__INPUT FOR THIS TASK__
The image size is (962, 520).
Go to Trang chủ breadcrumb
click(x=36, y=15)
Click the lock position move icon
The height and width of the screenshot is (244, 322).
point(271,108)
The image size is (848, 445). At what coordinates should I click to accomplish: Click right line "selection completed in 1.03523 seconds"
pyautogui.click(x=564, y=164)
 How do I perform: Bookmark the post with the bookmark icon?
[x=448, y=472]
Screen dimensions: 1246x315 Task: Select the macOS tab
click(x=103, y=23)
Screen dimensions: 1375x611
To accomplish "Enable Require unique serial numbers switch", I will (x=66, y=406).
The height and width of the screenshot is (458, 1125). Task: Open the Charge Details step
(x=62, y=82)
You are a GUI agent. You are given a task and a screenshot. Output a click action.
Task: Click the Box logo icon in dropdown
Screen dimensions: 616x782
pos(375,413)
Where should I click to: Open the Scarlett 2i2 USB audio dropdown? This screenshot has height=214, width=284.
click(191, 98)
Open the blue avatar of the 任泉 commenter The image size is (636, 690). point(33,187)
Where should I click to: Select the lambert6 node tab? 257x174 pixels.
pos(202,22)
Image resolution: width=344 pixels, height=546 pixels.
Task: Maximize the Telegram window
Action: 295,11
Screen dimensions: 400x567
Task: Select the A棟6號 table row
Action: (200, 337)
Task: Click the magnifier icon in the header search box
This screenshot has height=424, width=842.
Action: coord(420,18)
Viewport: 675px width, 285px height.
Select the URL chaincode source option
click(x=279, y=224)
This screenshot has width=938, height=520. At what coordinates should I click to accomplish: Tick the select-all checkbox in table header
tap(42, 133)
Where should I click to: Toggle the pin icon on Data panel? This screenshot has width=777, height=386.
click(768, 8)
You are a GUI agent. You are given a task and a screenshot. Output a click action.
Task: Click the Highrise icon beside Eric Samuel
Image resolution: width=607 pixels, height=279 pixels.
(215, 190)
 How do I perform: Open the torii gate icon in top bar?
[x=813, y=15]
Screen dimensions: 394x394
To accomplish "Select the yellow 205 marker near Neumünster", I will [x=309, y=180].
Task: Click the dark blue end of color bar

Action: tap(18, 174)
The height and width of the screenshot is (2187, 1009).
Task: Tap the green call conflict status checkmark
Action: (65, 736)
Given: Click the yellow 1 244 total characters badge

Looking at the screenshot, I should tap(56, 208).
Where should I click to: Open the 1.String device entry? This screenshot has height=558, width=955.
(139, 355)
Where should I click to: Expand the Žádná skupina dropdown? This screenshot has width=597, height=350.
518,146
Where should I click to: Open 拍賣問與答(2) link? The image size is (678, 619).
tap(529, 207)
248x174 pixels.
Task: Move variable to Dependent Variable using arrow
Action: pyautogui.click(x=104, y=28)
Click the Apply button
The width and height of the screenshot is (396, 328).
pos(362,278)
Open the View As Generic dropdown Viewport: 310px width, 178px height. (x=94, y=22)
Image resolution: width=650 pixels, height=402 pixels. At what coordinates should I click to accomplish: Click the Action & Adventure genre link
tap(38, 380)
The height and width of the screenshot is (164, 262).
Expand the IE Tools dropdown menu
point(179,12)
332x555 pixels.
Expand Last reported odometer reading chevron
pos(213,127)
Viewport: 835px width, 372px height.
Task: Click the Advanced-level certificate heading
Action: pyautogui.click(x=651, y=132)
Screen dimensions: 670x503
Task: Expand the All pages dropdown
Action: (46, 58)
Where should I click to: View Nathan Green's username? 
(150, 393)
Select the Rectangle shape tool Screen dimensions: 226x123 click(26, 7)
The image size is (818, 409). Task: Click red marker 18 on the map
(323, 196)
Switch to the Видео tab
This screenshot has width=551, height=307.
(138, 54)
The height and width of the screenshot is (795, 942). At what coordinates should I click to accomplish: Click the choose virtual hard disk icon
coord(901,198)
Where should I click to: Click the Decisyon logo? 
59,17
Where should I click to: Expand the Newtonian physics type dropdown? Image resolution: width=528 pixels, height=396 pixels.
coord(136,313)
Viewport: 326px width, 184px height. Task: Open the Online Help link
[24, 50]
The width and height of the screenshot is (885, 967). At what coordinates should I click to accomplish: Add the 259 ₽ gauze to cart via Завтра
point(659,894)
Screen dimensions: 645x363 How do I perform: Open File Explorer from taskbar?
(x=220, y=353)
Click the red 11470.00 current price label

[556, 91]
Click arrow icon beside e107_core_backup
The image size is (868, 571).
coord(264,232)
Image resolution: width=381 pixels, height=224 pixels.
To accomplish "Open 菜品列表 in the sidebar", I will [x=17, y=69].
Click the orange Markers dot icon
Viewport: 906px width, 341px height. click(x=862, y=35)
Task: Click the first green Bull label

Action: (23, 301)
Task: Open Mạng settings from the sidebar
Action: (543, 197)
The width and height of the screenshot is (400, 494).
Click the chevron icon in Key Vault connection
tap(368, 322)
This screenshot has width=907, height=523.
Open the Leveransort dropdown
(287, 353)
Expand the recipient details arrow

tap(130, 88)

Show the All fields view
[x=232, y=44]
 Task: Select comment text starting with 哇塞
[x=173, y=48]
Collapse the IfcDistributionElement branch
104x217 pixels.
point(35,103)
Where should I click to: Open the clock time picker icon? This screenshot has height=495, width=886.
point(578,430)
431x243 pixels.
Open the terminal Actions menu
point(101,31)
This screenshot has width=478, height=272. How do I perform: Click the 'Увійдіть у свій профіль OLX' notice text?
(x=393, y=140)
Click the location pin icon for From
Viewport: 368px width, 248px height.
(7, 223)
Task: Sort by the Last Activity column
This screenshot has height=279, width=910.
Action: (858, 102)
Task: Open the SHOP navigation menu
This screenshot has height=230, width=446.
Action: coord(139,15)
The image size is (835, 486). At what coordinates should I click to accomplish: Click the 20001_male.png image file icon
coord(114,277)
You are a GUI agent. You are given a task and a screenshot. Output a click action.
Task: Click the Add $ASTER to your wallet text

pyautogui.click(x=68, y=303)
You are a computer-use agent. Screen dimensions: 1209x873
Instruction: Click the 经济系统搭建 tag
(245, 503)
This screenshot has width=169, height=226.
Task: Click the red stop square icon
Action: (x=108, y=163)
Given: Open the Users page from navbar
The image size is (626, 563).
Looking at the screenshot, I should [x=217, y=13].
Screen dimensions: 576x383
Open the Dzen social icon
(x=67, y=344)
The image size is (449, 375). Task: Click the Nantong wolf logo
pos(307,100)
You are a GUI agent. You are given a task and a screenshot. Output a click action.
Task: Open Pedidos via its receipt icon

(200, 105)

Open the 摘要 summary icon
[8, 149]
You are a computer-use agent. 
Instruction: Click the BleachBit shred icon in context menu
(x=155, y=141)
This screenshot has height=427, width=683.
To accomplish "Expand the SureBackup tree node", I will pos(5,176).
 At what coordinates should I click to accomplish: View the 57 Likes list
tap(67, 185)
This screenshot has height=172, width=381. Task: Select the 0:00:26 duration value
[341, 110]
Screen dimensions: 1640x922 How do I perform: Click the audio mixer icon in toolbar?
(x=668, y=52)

__ASSIGNMENT__
For each line in the entries that holds "will", return that line.

__PROBLEM SOLUTION__
To accomplish "Enable Require unique serial numbers switch", I will (x=66, y=406).
To accomplish "Select the yellow 205 marker near Neumünster", I will [x=309, y=180].
To accomplish "Open 菜品列表 in the sidebar", I will [x=17, y=69].
To accomplish "Expand the SureBackup tree node", I will pos(5,176).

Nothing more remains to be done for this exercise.